In on 1990-04-17, Keith Bostic made a commit with the message "new version derived from Cimarron Taylor's", which introduced it to BSD between 4.3-Tahoe and 4.3-Reno.

Shortly after, on 1990-06-03, David MacKenzie added an entry to the ChangeLog that added it to GNU find 1.2.


I have written many cross-platform shell scripts over the years. The -print option may have been made standard by the GNU implementation and then spread -- I don't know -- but at least on some older versions of UNIX you do indeed need to specify -print or it won't.


Yes, I think that is true. Speaking from memory, but I've worked on Unix for long, and I think I remember that on some older Unix versions, you had to specify -print, otherwise it would walk the directory tree according the conditions you specified (such as filename wildcards, the -o option (for OR), etc.), but would produce no output for that walk.


The -print option was not the default when I first used find (in v6 Unix, back in PDP-11 days). I don't recall what 4.2bsd did, which was the next version of Unix that I used.

I thought it was pretty brain-damaged, and that whoever decided that had decided poorly.

The author of the tool should have pushed back, IMHO. Then again, I don't know the political structure of the shop where find(1) was written, so maybe that was impossible.


Is unix shell one of those things you just have to suffer through for 3-6 weeks before "getting it"? Kind of like learning a musical instrument?

Also would anyone recommend learning how to use Windows PowerShell and again would that have the same kind of insane learning curve?

I'm just asking to make sure I'm not crazy and that command lines do in fact have a very high learning curve. Every time I attempt it, I fail because I don't know how to use these freaking flags and switches, and it's really hard to ask the computer how to use them. And that's if you know which command to use.


One major thing is that there is so much inconsistency.

Several posters here have commented on how find is a terrible tool with weird syntax. It's not actually terrible or weird, it's just different... because it pre-dates most everything else.

And it is hard to know how to ask the computer how to use the tools. Is the flag you need in `cmd -h` (traditional) or `cmd -help` (X11) or `cmd --help` (GNU) or `cmd --usage` (other GNU) or `man cmd` (UNIX; `man` is short for "manual") or `info cmd` (GNU)?

mstade said that "On any reasonable unix" the solution is `man cmd`. That's in general true, but apparently GNU/Linux isn't a reasonable unix then[1] (one may even say that it's not Unix :P ). Often (mostly for GNU commands), the man page is crappy (don't ever bother with the wget man page, `wget --help` is what you want) or non-existent. But it's a good place to start, then you can try working through the options I listed above... after some point you'll gain some intuition for which are the more likely ones to yield results based on who the publisher of the software is.

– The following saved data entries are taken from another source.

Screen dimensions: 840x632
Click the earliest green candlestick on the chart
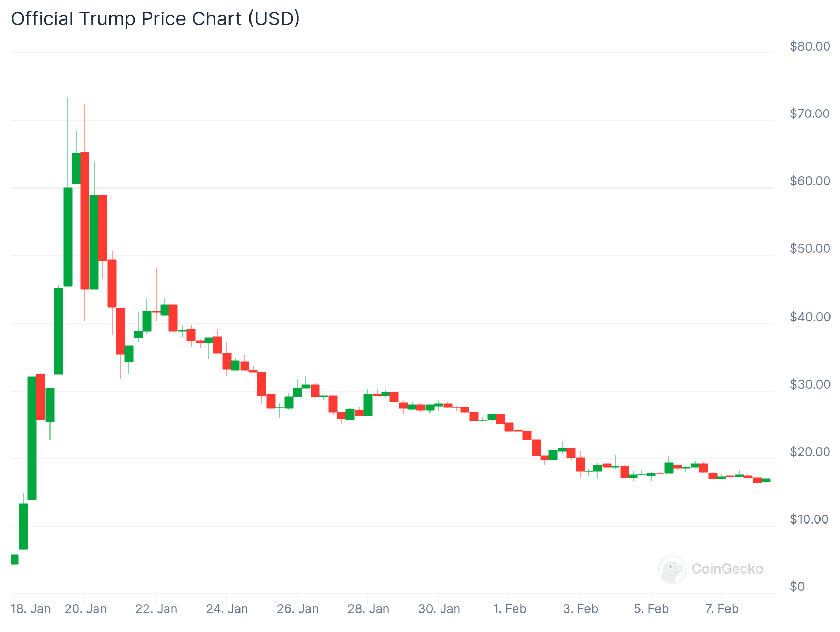[14, 559]
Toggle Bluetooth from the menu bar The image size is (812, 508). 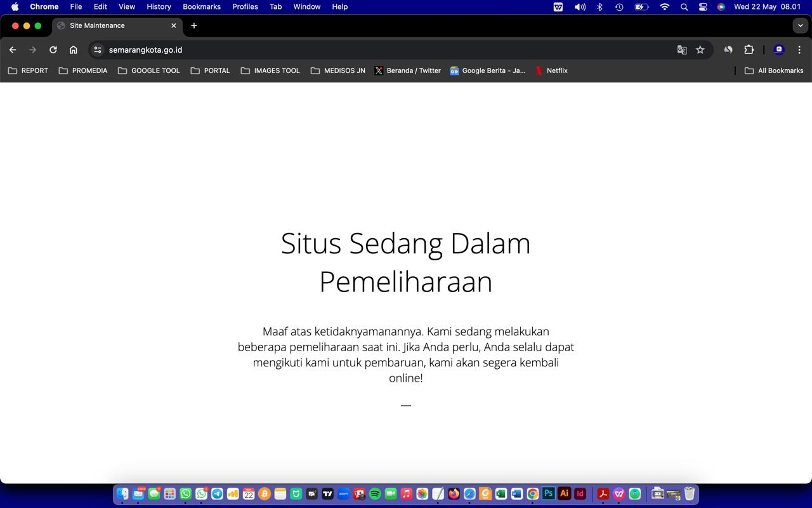click(x=599, y=7)
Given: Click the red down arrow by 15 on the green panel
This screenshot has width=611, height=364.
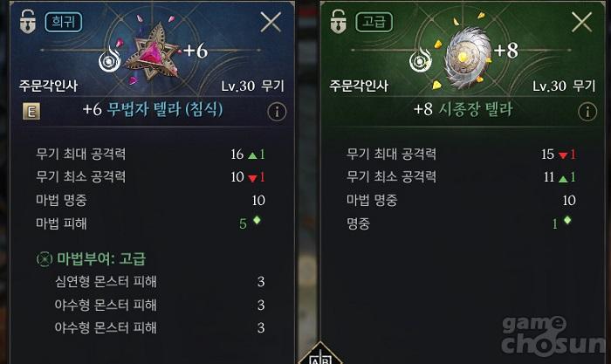Looking at the screenshot, I should point(563,155).
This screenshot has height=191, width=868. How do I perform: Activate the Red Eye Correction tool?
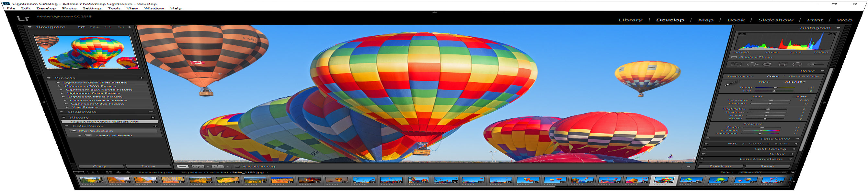(x=767, y=64)
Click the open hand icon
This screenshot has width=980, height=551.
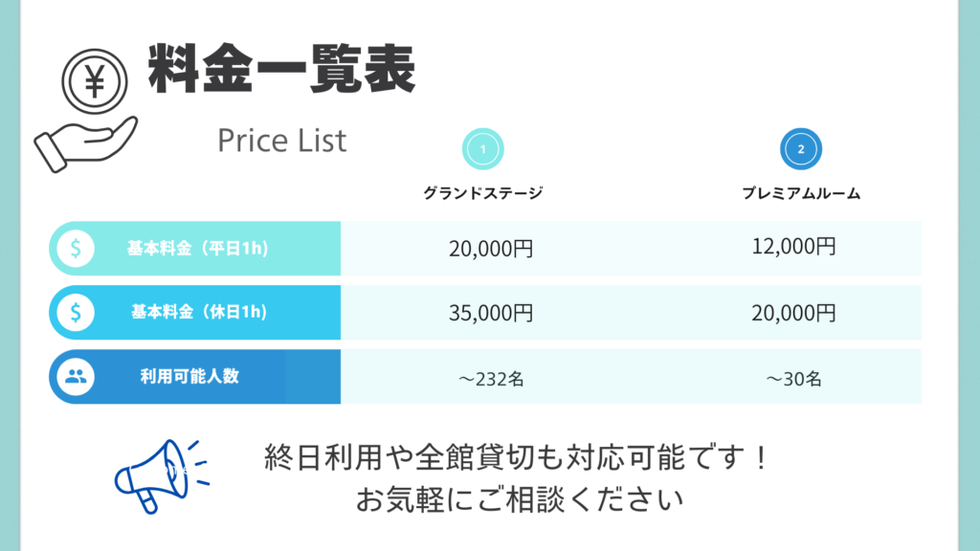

untothebreach's suggestion to bookmark the man pages for a system that has consistently good man pages, even if they aren't 100% compatible with the version of the command you have. He recommended OpenBSD, which is a good choice. When I was new, I leaned pretty heavily on the FreeBSD man pages https://www.freebsd.org/cgi/man.cgi .

[1]: Plug: I actually wrote a blog post once on why documentation on GNU/Linux sucks. https://lukeshu.com/blog/poor-system-documentation.html


To make `info cmd` more like `man cmd` do:

    info --subnodes "$@"  | less


Thank you for this one, that's new to me.


GNU Linux main help system is "info". And it sucks. At least its interface.

"pinfo" is much, MUCH better. And it has "hjkl".


Drop "Linux" from that sentence. Texinfo is /the/ GNU documentation system.

The `info(1)` command does have a terrible interface; it's a minimal clone in C of Emacs' `info-mode`. Which is a terrible place to be--non-Emacs users hate it, while Emacs users just use `info-mode`, which is head and shoulders above `info(1)`.

Fortunately, texinfo also generates HTML, PDF, and a dozen other formats, such that it's available in an acceptable format for just about everyone. But, no-one's aware of that because all of the `--help` messages just say "type `info cmd` for the full manual."


I was saddened by the lack of consistency under linux. I hoped that projects like http://docopt.org/ would help reduce work for developpers and users in one go.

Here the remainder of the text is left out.